● The problem
Here is the task for the records below: repeat exactly the lines from the one with "This screenshot has width=1080, height=720." to the one with "Task: Click the notifications bell icon", both included, and nothing else.

§ §

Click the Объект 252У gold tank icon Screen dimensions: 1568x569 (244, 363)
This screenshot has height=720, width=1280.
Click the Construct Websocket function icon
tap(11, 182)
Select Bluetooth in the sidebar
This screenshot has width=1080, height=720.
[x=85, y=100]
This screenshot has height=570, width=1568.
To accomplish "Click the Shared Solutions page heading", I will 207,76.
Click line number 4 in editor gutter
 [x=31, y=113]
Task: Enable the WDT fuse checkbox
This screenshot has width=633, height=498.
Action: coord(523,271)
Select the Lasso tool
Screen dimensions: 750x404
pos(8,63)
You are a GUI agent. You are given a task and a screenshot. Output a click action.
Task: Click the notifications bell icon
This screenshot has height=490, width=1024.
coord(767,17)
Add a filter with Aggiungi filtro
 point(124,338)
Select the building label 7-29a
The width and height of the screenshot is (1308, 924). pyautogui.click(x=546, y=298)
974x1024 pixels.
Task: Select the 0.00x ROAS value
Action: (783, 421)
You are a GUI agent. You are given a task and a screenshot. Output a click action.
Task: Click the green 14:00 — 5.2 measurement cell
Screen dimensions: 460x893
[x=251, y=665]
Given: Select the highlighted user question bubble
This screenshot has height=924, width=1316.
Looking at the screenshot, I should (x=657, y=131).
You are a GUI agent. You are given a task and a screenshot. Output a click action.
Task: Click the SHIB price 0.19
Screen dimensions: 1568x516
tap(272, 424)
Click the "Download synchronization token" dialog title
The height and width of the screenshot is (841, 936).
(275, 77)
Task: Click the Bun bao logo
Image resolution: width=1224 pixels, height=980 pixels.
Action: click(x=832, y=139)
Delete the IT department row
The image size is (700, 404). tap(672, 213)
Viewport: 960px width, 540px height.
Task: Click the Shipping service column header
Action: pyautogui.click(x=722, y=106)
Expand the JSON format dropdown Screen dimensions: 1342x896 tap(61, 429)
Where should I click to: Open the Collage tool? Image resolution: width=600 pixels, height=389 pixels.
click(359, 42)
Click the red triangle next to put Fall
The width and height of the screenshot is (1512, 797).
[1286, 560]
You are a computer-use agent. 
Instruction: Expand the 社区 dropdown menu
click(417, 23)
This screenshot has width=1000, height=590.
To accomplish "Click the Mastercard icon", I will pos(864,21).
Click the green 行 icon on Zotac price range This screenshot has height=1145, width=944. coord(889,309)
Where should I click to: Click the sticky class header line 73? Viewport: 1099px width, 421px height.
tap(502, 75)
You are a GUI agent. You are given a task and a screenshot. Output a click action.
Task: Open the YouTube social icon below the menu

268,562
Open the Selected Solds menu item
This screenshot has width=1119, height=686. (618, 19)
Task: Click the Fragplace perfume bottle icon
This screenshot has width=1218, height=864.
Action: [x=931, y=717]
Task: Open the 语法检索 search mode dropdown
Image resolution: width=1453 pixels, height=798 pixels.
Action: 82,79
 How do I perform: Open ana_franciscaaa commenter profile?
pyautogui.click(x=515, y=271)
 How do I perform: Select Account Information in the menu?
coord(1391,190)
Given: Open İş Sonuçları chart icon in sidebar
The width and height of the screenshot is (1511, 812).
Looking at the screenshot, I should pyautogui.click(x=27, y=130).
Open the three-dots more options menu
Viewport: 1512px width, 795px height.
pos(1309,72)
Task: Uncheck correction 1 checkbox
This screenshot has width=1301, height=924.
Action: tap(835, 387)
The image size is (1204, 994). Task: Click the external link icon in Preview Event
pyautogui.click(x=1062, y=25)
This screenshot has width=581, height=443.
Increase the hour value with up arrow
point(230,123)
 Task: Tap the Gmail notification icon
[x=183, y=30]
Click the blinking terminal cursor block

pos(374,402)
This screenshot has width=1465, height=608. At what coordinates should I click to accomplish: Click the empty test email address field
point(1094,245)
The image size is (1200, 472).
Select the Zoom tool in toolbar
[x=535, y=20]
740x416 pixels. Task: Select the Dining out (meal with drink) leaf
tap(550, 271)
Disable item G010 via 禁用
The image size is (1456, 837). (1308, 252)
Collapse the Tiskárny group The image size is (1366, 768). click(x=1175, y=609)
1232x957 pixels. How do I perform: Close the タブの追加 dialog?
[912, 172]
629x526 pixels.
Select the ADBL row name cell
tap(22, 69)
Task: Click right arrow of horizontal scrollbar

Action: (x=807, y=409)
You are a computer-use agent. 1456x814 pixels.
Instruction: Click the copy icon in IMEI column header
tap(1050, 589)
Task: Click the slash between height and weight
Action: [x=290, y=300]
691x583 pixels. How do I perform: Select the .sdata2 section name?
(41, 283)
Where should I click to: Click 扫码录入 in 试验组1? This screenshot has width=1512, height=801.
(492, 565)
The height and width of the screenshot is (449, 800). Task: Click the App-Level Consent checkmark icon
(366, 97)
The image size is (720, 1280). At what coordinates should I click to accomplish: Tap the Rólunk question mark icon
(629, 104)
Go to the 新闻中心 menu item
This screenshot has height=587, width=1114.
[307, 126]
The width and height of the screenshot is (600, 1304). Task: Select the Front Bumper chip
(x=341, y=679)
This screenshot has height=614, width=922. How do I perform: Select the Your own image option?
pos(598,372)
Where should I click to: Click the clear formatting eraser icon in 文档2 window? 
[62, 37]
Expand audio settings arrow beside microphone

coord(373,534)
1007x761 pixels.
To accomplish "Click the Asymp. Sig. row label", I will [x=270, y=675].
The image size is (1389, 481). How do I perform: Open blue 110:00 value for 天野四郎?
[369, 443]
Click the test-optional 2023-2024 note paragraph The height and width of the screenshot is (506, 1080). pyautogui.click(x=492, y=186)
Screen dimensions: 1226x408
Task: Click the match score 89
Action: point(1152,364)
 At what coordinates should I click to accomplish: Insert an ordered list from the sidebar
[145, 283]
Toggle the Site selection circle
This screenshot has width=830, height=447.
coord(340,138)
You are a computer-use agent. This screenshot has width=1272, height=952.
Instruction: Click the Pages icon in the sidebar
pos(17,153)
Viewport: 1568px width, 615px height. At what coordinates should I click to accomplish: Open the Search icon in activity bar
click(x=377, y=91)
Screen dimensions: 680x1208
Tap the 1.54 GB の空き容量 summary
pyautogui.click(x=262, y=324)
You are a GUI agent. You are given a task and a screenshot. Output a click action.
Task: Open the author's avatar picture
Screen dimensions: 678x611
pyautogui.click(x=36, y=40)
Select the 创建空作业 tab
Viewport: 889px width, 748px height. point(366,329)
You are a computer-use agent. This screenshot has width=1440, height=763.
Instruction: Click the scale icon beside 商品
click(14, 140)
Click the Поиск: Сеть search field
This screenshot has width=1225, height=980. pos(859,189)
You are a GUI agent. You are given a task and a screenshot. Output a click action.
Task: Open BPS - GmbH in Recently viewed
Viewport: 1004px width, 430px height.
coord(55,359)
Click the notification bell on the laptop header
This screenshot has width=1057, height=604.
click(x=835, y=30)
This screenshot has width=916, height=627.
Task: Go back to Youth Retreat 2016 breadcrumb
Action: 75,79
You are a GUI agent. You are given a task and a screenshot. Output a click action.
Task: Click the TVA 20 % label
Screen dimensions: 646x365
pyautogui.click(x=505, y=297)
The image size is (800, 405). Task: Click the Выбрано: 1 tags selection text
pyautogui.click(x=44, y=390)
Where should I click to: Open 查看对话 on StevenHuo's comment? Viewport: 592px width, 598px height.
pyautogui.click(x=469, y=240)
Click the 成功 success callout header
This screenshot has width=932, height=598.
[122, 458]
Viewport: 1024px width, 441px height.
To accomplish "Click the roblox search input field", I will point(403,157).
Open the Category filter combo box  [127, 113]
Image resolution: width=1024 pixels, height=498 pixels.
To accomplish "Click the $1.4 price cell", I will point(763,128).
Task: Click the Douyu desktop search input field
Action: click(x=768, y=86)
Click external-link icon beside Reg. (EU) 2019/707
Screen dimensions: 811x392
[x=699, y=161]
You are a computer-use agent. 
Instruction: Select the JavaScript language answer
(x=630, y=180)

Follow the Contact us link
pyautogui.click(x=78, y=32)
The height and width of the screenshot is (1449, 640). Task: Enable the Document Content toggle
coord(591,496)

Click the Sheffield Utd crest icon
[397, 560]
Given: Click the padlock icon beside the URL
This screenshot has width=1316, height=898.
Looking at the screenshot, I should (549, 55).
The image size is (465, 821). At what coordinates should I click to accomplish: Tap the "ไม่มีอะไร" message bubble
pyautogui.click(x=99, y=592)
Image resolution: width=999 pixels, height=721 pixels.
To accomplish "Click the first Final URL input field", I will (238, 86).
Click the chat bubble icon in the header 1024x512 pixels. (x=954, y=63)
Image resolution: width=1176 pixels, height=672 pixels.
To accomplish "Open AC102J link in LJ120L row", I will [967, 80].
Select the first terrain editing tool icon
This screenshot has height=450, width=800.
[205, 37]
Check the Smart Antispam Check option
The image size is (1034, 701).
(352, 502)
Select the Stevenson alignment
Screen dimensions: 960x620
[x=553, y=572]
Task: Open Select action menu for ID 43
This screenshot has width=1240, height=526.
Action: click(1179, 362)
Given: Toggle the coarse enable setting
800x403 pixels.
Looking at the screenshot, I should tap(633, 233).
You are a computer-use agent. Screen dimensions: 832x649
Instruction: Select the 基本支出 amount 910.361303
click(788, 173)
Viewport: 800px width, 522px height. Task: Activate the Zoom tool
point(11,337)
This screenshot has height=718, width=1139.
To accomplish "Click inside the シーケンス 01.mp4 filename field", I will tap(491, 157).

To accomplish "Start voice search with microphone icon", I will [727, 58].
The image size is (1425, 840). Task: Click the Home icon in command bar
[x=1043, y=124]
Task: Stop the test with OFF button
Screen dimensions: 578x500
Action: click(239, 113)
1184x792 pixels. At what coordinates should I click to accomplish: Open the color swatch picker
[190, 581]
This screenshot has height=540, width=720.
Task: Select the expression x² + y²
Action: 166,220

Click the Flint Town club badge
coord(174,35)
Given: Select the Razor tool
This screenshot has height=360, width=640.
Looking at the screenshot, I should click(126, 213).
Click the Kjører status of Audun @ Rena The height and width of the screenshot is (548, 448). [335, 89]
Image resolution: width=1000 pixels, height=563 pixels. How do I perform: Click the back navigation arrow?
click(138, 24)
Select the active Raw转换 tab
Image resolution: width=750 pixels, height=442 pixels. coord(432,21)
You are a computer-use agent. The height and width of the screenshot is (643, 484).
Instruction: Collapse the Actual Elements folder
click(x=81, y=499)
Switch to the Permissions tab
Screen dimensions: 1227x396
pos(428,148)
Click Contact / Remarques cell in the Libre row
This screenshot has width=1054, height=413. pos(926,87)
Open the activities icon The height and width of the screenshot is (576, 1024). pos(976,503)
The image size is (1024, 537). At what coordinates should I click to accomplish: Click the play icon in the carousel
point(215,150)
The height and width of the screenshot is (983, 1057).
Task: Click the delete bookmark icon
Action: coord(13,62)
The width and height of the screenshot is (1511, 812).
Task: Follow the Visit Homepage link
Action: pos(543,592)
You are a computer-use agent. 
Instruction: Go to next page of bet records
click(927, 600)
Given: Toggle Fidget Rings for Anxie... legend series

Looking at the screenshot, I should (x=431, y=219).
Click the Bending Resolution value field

§ §

● Solved exercise
This screenshot has width=1080, height=720.
[x=85, y=100]
This screenshot has height=570, width=1568.
To accomplish "Click the Shared Solutions page heading", I will 207,76.
Click line number 4 in editor gutter
 [x=31, y=113]
Task: Enable the WDT fuse checkbox
This screenshot has width=633, height=498.
Action: coord(523,271)
Select the Lasso tool
Screen dimensions: 750x404
pos(8,63)
You are a GUI agent. You are given a task and a screenshot. Output a click action.
Task: Click the notifications bell icon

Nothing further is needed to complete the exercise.